Guatemalan Catholic bishops have called for an overhaul to the country’s electoral law and for political parties to wipe out corruption amid a widening crisis that has left President Otto Perez Molina fending off calls for his resignation.
In a letter issued on Wednesday, the bishops’ conference said it supported protesters who have held demonstrations across the country during the past month, demanding President Perez, a former military general elected in 2011, step down.
“We need to break the cycle of corruption, impunity and conflict to be a different Guatemala,” said the letter, signed by Bishop Rodolfo Valenzuela Nunez of Vera Paz, conference president, and Bishop Domingo Buezo Leiva of Izabal, conference general-secretary. The letter did not call for Perez to resign, but it said the “discovery of organised corruption in state institutions” has put the government in crisis.
Perez has vowed to finish his term, which expires in January, while rejecting suggestions that his government is collapsing.
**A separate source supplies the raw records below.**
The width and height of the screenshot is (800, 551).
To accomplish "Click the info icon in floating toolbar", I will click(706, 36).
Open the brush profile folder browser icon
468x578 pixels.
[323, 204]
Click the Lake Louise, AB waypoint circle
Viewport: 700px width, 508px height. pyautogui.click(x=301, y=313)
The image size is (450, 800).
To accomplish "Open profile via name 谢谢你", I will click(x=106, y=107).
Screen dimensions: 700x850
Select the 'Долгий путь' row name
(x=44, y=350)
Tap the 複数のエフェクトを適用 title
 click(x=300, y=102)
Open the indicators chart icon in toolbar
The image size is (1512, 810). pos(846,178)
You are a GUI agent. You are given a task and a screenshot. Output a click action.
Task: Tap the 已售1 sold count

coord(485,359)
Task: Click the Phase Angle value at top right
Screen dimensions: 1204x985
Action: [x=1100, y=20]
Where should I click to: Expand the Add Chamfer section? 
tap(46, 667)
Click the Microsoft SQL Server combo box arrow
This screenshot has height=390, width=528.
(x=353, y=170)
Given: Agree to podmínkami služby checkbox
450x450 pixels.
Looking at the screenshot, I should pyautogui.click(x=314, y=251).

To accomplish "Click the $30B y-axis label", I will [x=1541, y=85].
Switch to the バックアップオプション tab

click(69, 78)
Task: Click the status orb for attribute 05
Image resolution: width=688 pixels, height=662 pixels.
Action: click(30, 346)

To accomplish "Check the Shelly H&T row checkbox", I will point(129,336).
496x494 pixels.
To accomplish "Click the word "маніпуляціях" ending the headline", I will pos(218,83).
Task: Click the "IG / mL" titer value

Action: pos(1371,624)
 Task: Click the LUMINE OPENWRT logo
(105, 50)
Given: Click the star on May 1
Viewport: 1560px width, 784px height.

Protests have been growing since early May when then-Vice President Roxana Baldetti resigned as prosecutors investigated whether importers allegedly bribed officials for reduced duties on shipments. Baldetti has not been charged, but prosecutors said her top aide, Juan Carlos Monzon, was behind the conspiracy.
Then, in late May, 15 officials were arrested for their alleged connection to a scheme in which the Social Security Institute rigged contracts for a Mexican pharmaceutical company in exchange for millions of dollars in kickbacks. The twin scandals have forced the resignations or firing of dozens of government officials, including the head of the central bank and top ministers.